-- Your instructions --
Your task is to copy the lines from the line containing "You are a computer-use" through the end of the listing below, both included, without any pictures.

-- Task material --
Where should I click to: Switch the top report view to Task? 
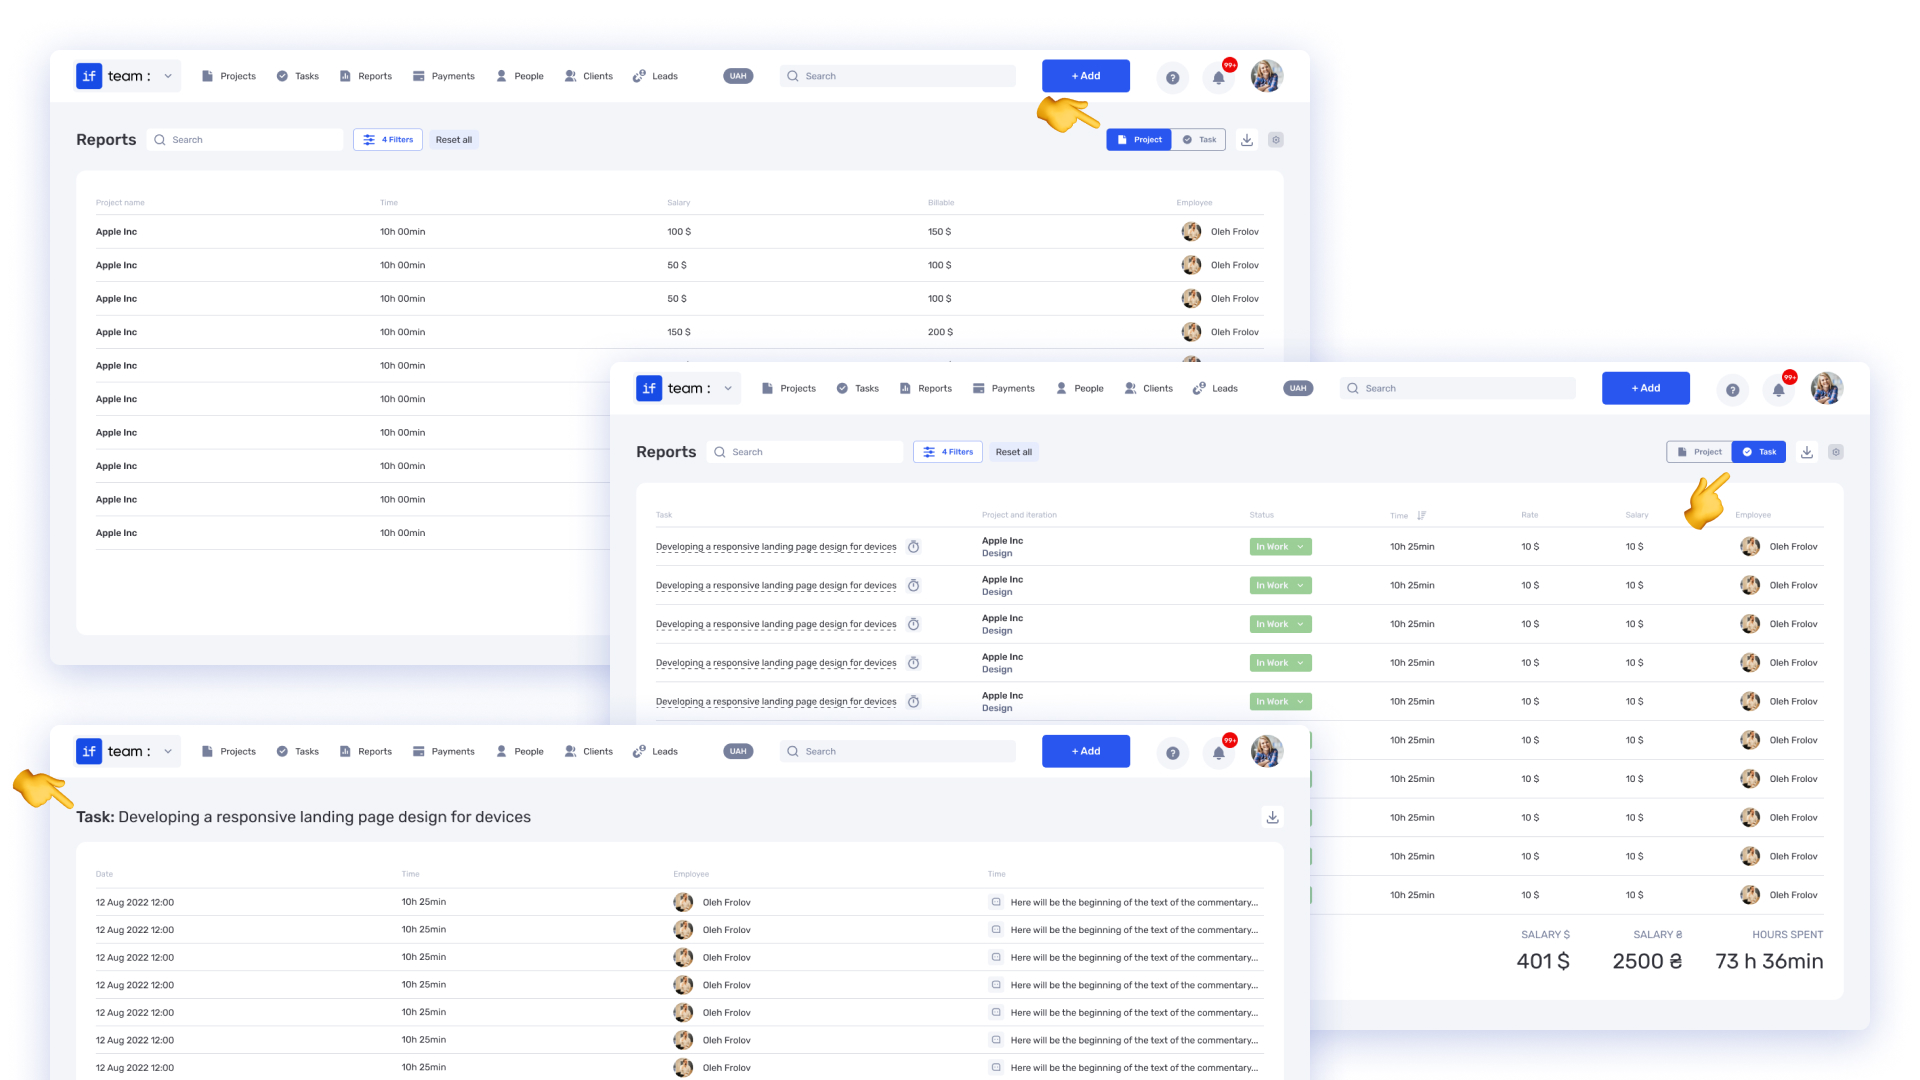coord(1198,140)
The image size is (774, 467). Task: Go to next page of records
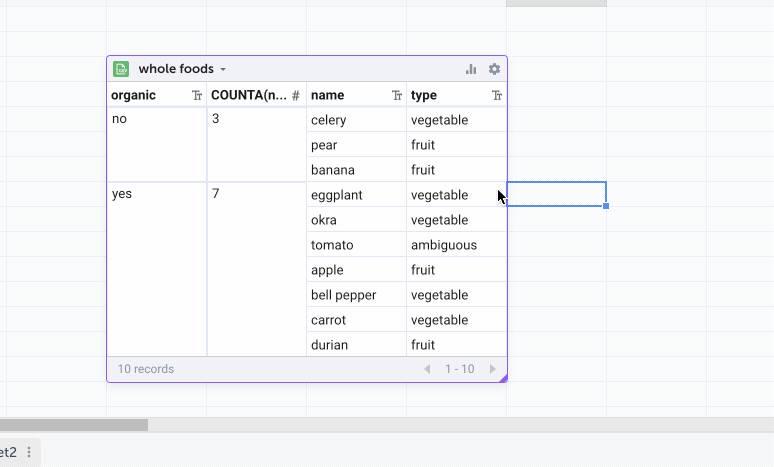tap(492, 369)
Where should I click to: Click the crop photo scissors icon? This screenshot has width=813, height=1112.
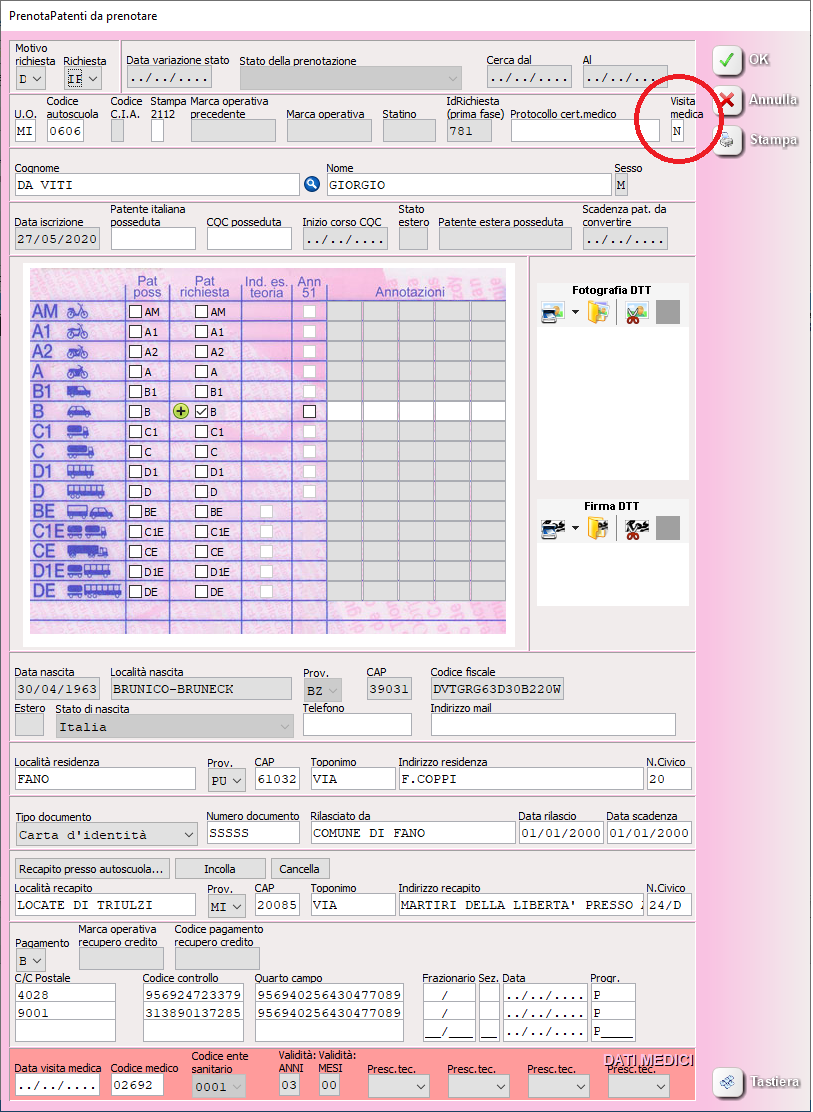point(636,313)
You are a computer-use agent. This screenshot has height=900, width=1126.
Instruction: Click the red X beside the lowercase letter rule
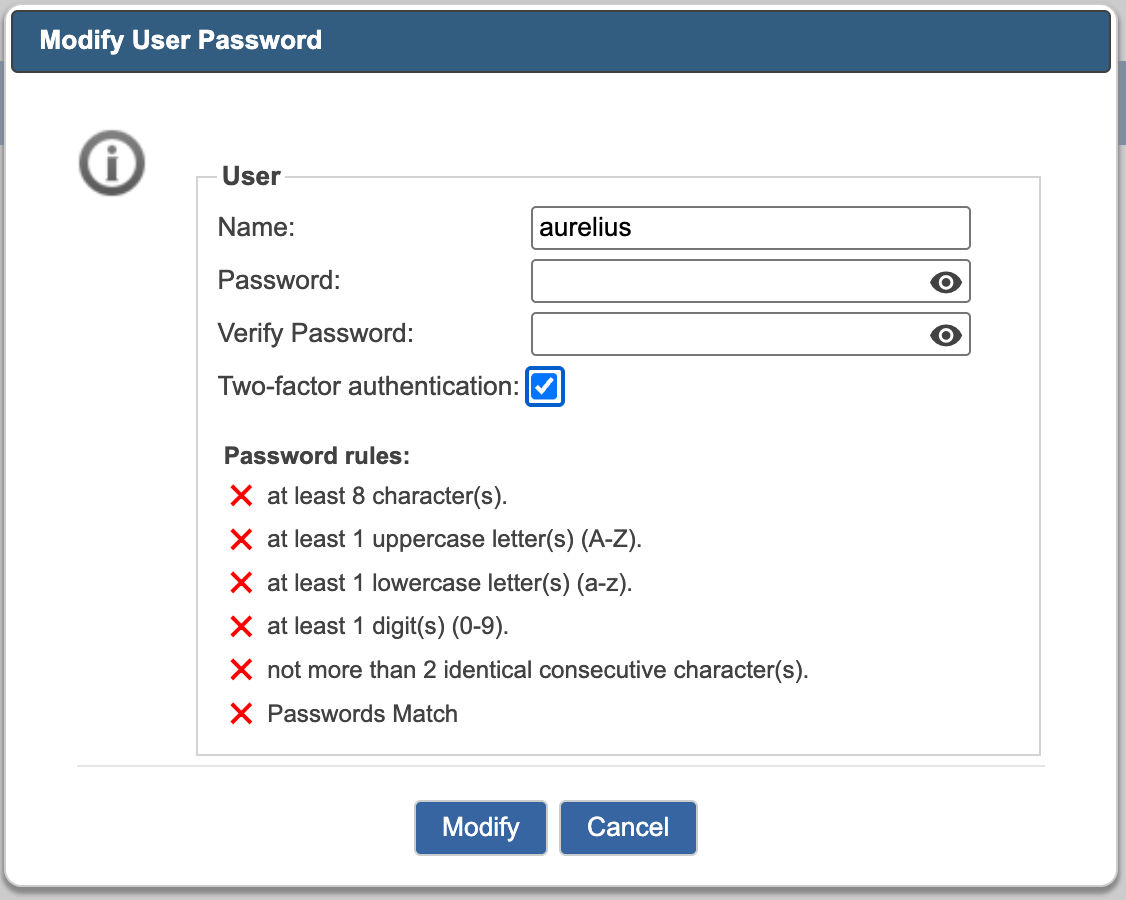241,583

-- Response below --
You are a computer-use agent. This screenshot has height=900, width=1126.
Instruction: Click the red X beside the lowercase letter rule
241,583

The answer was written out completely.